Acuérdate
de mi
Porque me pides
que me recuerde, intento recordarme. Sabes que estoy esforzando la mente para
regresar al lugar del recuerdo, a ese
mundo lejos y casi olvidado que hoy me
parece un lugar vivido por otra persona, no por mí. Pero debo dirte que estoy
tratando y que lo logro, casi casi, despacio Ana, me recuerdo, me recuerdo, allá
lejos, me recuerdo; el parque, la tierra mojada, el huerto donde mis padre
solía llevarme diciéndome siempre: -Mira bien todo esto, porque todo esto algún
día será tuyo. Cuando hablaba de todo
esto nunca incluía a mi hermana que es
mayor que yo de cinco años y no lo hacía solo porque aunque sea mayor no cambiaría
nada de que sea mujer.
Ana, Ana.
Cuando yo apenas
tenía tres años sabes que era el orgullo de mi familia. Mis padres me adoraban,
mi hermana Amelia se desvivía por mí, sin contar las locuras que hubiesen hecho
por mí el resto de la familia, mis tías, abuelos, y toda clase de spécimen que
yo pueda considerar familia. Me mimaban, me acurrucaban, me dejaban hacer a mis
anchas todo cuanto me apetecía. Quizas por eso a esa misma edad todavía se me
antojaba no hablar. Pronunciaba solo rumores si así puedes llamarlos. Fue a mis cuatro años cuando pronuncié mis
primeras palabras y todo se echaron a reír porque mis primeros chapurreos no
fue mamá o papá ,o lla tete, como todo niño normal. Mi primera palabra la dije
bajito pero la dije al dentista de familia en mi primera cita para taparme una
carie.
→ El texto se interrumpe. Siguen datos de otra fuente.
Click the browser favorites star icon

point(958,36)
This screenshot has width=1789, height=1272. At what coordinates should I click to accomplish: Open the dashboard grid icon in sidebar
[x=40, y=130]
Lo dije porque amenazaba con meterme esos estúpidos y terribles aparatos
en la boca. Le dije: Feo. Y mis padres sosprendidos exclamaron: -Ha hablado! Y
desde entonces lo consideraron un milagro porque ya estaban convencidos de que
yo no hablaría nunca después de haberme llevado a todos los psicólogos y
pedriatas de medio país. Entonces la adoración por mí se acentuó aún más como
en mí creció el instinto de hablar, pues si veía a un señor algo pasado de peso por la calle, en medio de
todo el mundo le decía:-Gordo. Y si veía una señora un poco entrada en años le
decía: Vieja. Y si la señora era algo baja de peso le decía: Flaca. Y esto
siempre delante de todos y sin penas. Pero quien empezó
a tener pena de mi lengua fue mi madre a quien poco a poco se le pasaron las
ganas de sacarme a la calle por verguenza de que pudiera soltar. Y tú por
entonces estabas siempre presente Ana porque siempre fuiste la mejor amiga de
Amelia y recuerdo la primera vez que quise hablarte, te dije: -Eres fea. Y
pasaron las semanas, los meses, y los años, y ya cuando entrabas por la puerta
porque venías a ver a la pesada de mi hermana Amelia, antes de que yo habría boca
para recordarte lo fea que eras, tú me decías: -Si, Carlitos. Ya lo sé que soy
fea, fea, feísima.
A mis diesiocho años a mi madre se le había pasado las ganas de adorarme y mi padre apenas me hablaba. En la escuela andaba super mal y mis amistades no eran de los mejores. Y ya tú no estabas porque habías desparecido con tus padres hacia una ruta desconocida que ni siquiera Amelia sabía. Cuando decidí irme a estudiar a Nueva York no fue para complacer a mis padres sino para irme lo mas lejos posible, buscaba algún lugar donde no me sintiera controlado ni amenzado. Pero nunca pensé que la metrolitana reservara sorpresas, que me asaltaran por mi cara de turista novato no fue lo peor, sino el tener que llamar a mis padres para pedirles alguna ayuda económica aparte de la que ya me daban. El dinero lo utilizaba para salir de noche a beber con mis nuevos amigos. Pero aquella tarde Ana cuando vi aquellos pantalones vaqueros en la metropolitana, las sandalias de cuero, aquel cabello negro suelto ondulante, te volviste y te reconocí, allí, donde menos imaginé reencontrarte, por todos los ángeles del cielo no pude menos que susurrar que eras bella, bella, bellísima.